Extracted text:
· · · · ·

Inflammatory disease is when the immune system attacks the body’s own cells or tissues which results in causing inflammation. Rheumatoid arthritis, Crohn’s disease, and ulcerative colitis are some examples of inflammatory diseases having very complex disease-causing mechanisms and which can also vary from patient to patient. Researchers at Karolinska Institute describe a path of personalized treatment of inflammatory disease. By using digital twins, researchers have understood the “off and on” proteins that control the disease.
The research has been published in Cell Reports Medicine in a paper titled, “Multi-organ single cell analysis reveals an on/off switch system with potential for personalized treatment of immunological diseases.”
“Prioritization of disease mechanisms, biomarkers, and drug targets in immune-mediated inflammatory diseases (IMIDs) is complicated by altered interactions between thousands of genes,” said the researchers. “Our multi-organ single-cell RNA sequencing of a mouse IMID model, namely collagen-induced arthritis, shows highly complex and heterogeneous expression changes in all analyzed organs.”
Scientists report that the solution for this condition lies somewhere in the molecular programs. The study was done in collaboration with Linköping University in Sweden, Harvard University, and other universities in the United States, China, and Korea.
“Our analyses of patients who responded or didn’t respond to TNF therapy revealed different switch proteins in different individuals,” said the study’s author Mikael Benson. “Another important discovery was that the proteins did not switch off the diseases but were more like dimmer switches that raised or lowered the disease programs.”

· · · · ·

Dataset records:
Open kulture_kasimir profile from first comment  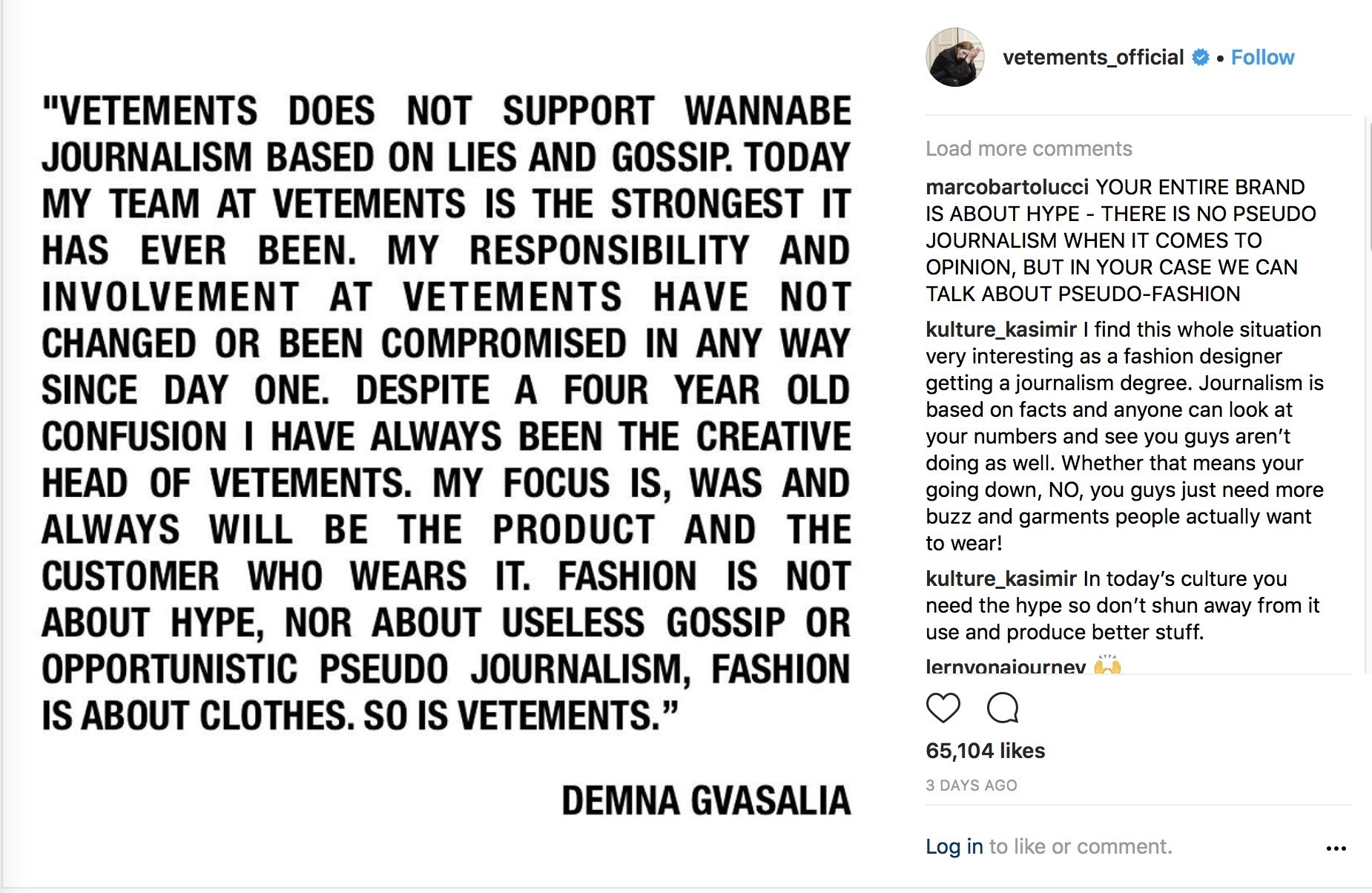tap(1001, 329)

· · · · ·

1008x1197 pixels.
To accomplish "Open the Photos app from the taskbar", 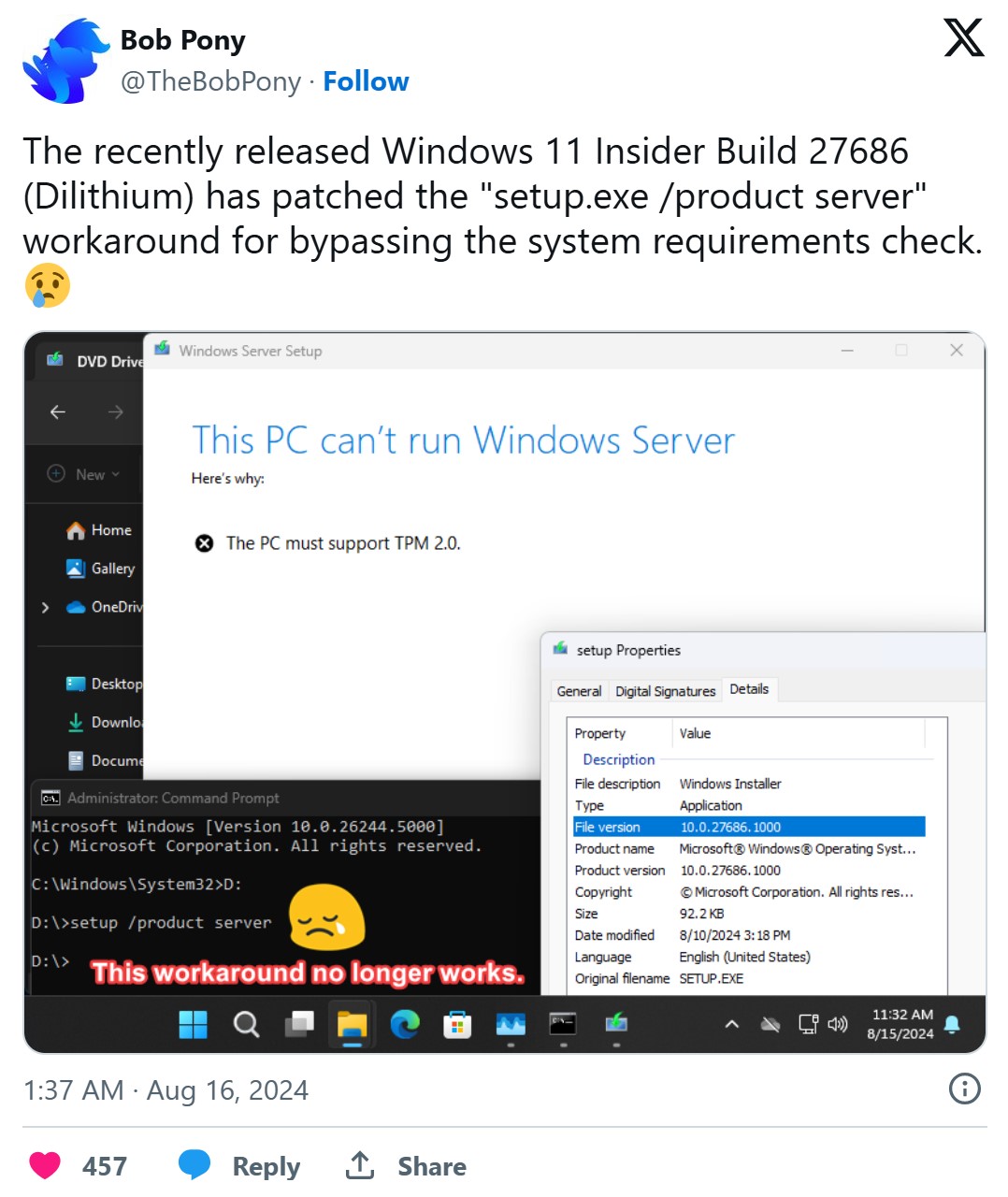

· · · · ·

Exercise prompt:
Could you resume the article on personalized treatment of inflammatory disease, starting right after its final sentence? The listing is separate from the article on inflammatory disease.

Response:
In recent studies, the researchers integrate the analyses of mouse models suffering from rheumatoid arthritis and digital twins of human patients with numerous inflammatory diseases.
“Even though only the joints were inflamed in mice, we found that thousands of genes changed their activity in different cell types in ten organs, including the skin, spleen, liver, and lungs,” said Benson. “As far as I’m aware, this is the first time science has obtained such a broad picture of how many organs are affected in rheumatoid arthritis. This is partly due to the difficulty of physically sampling so many different organs.”
“The methods can be developed to tailor the right combination of drugs for ‘on’ proteins for individual patients,” Benson added. “The programs we describe will be made available to the research community so that more clinical studies can be done of patients with different immune diseases.”